ベント監督のサッカーはディフェンダー、特にサイドから始まるため、サイドバックの主力が抜けると構想通りのサッカーが上手くいかなくなる。左サイドバックにはもう一人、DFホン・チョル(32、大邱FC)がいるが、キム・ジンスはそれ以上の存在感を持っている。
ウルグアイ代表とのグループステージ初戦が行われる11月24日まで残りわずかだ。短くない時間だが、かといって長い時間でもない。この期間、3人の選手はリハビリに集中する見通しだ。韓国代表も総力を挙げてリハビリに注力している。
特に、筋肉負傷のあるキム・ジンス、ファン・ヒチャンは、韓国から空輸したさまざまな治療装備を通じて徹底的に管理されていることがわかった。ひとまず、メディカルチームでは「大きな問題はない」と判断されている点に希望を感じる。

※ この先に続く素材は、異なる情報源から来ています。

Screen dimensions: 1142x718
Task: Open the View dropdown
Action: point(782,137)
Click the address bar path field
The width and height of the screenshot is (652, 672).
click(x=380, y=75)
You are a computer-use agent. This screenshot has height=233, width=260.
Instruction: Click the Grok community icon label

ファン・ヒチャン本人も、「2週間前からハムストリングに痛みがあったが、かなり良くなった。近いうちにチームトレーニングを一緒にできそうだ」と話していた。
とはいえ、負傷悪化はW杯最大の敵だ。ベント監督が彼らを無理にチーム練習に合流させないのも、今すぐのトレーニングよりリハビリが重要だからだ。
ウルグアイ代表戦はもちろん重要だが、それがすべてではない。初戦で全力を尽くした結果、負傷がさらに悪化してしまえば、続くガーナ代表戦、ポルトガル代表戦すべて失敗することになる。あえてリスクを甘受して練習を進める必要はない。
初戦までいよいよ1週間を切った。この期間でどれだけ回復することができるかで、韓国代表の成績も大きく変わることになるだろう。